待解問題:
1: 請將 Hadoop 叢集搭建頁面節錄中的「主節點名稱設為master,其他兩個節點名稱設定為slave1,slave2。」譯成英文。
2: 根據 Hadoop 叢集搭建的頁面節錄,主機名為 slave1 的節點對應哪一個 ip?
3: 用兩句話概述 Hadoop 叢集搭建的頁面節錄。

頁面節錄:

----

儲存圖片再次彈出授權框
Hadoop叢集搭建
1.建立三臺虛擬機器,本次使用的是centos7,關閉所有機器的防火牆。
-
關閉防火牆:
[hadoop@localhost ~]$ systemctl stop firewalld.service
-
修改主機名,方便對虛擬機器進行區分。
主節點名稱設為master,其他兩個節點名稱設定為slave1,slave2。
檢視主機名並修改:
[hadoop@localhost ~]$ hostname localhost.localdomain [hadoop@localhost ~]$ hostnamectl set-hostname master [hadoop@localhost ~]$ hostname master
修改完重啟機器:
[hadoop@localhost ~]$ reboot
2.編輯ip與hostname的對映表 /etc/hosts
將所有機器的ip與hostname的對應關係新增到hosts檔案中,所有的節點都要新增,相當於DNS
172.16.46.161 master
172.16.46.163 slave1
172.16.46.162 slave2
3.ssh免密登陸
請檢視ssh免密登陸
4.安裝jdk
請檢視jdk安裝
5.安裝hadoop
下載地址hadoop,下載.tar.gz格式的包
解壓
[hadoop@master ~]$ tar -zxvf hadoop-2.9.2.tar.gz
設定環境變數,在/etc/profile最下方新增
export HADOOP_HOME=/home/hadoop/hadoop-2.9.2
export PATH=.:$HADOOP_HOME/bin:$PATH
載入環境變數
source /etc/profile
驗證hadoop是否安裝成功
[hadoop@master ~]$ hadoop Usage: hadoop [--config confdir] [COMMAND | CLASSNAME] CLASSNAME run the class named CLASSNAME or where COMMAND is one of: fs run a generic filesystem user client version print the version jar <jar> run a jar file note: please use "yarn jar" to launch YARN applications, not this command. checknative [-a|-h] check native hadoop and compression libraries availability distcp <srcurl> <desturl> copy file or directories recursively archive -archiveName NAME -p <parent path> <src>* <dest> create a hadoop archive classpath prints the class path needed to get the Hadoop jar and the required libraries credential interact with credential providers daemonlog get/set the log level for each daemon trace view and modify Hadoop tracing settings Most commands print help when invoked w/o parameters.

----

所附資料:
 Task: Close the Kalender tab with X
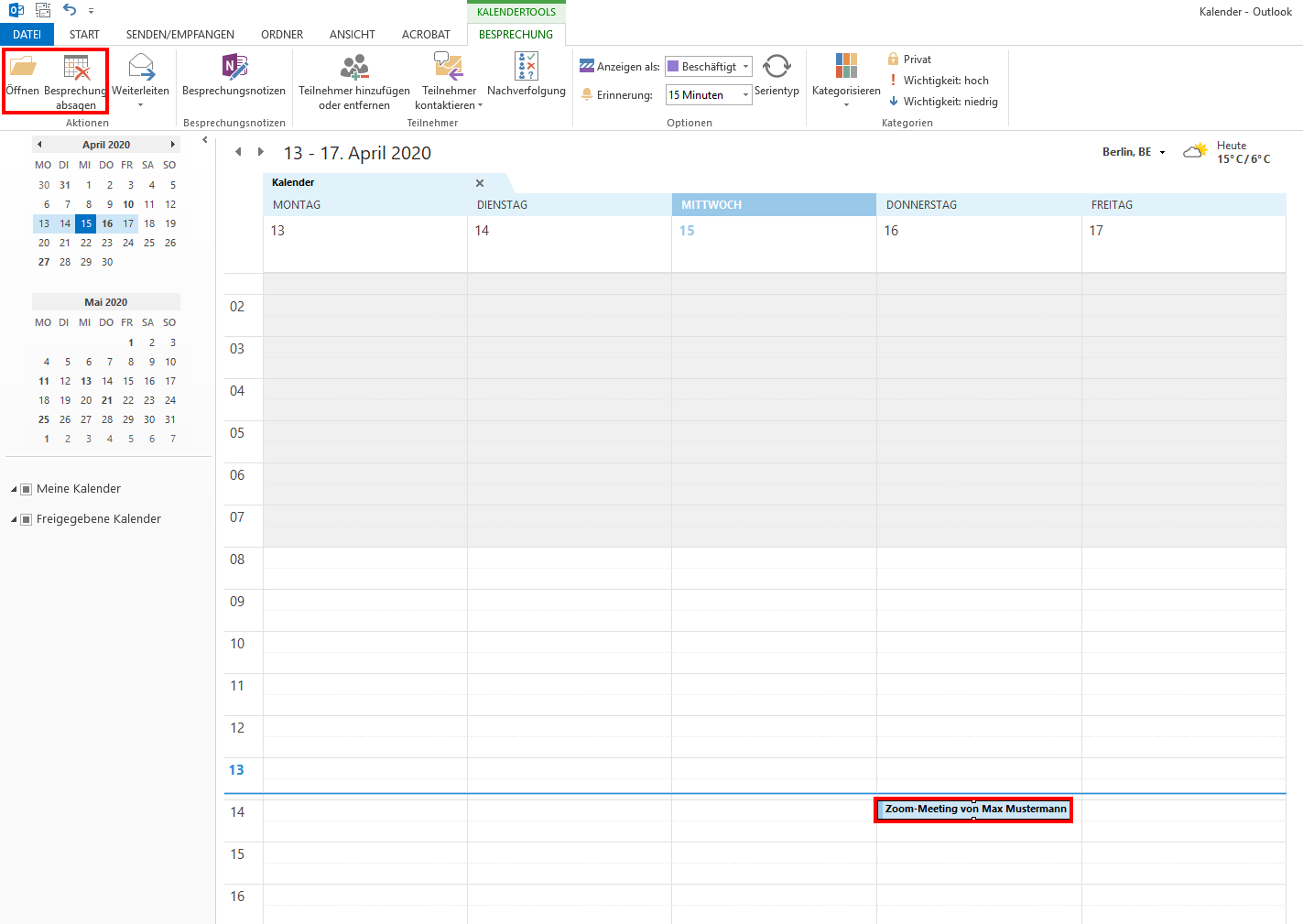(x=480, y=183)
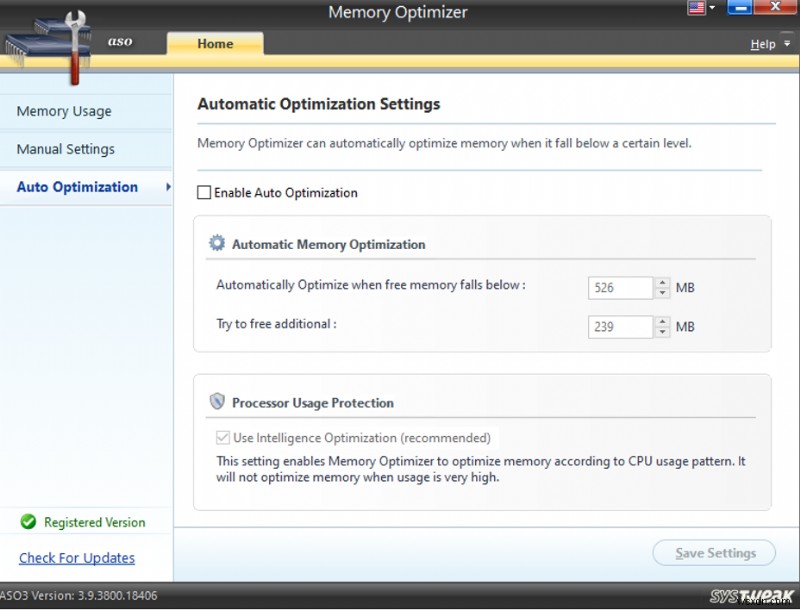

----

完整解答:
1: Set the name of the master node to master, and set the names of the other two nodes to slave1 and slave2.

2: 172.16.46.163

3: 搭建 Hadoop 叢集時,先建立三臺 centos7 虛擬機器、關閉防火牆並修改主機名,再把所有機器的 ip 與 hostname 對應關係新增到 /etc/hosts 中。接著設定 ssh 免密登陸並安裝 jdk,然後解壓 hadoop-2.9.2,在 /etc/profile 中新增環境變數並載入,最後執行 hadoop 指令驗證是否安裝成功。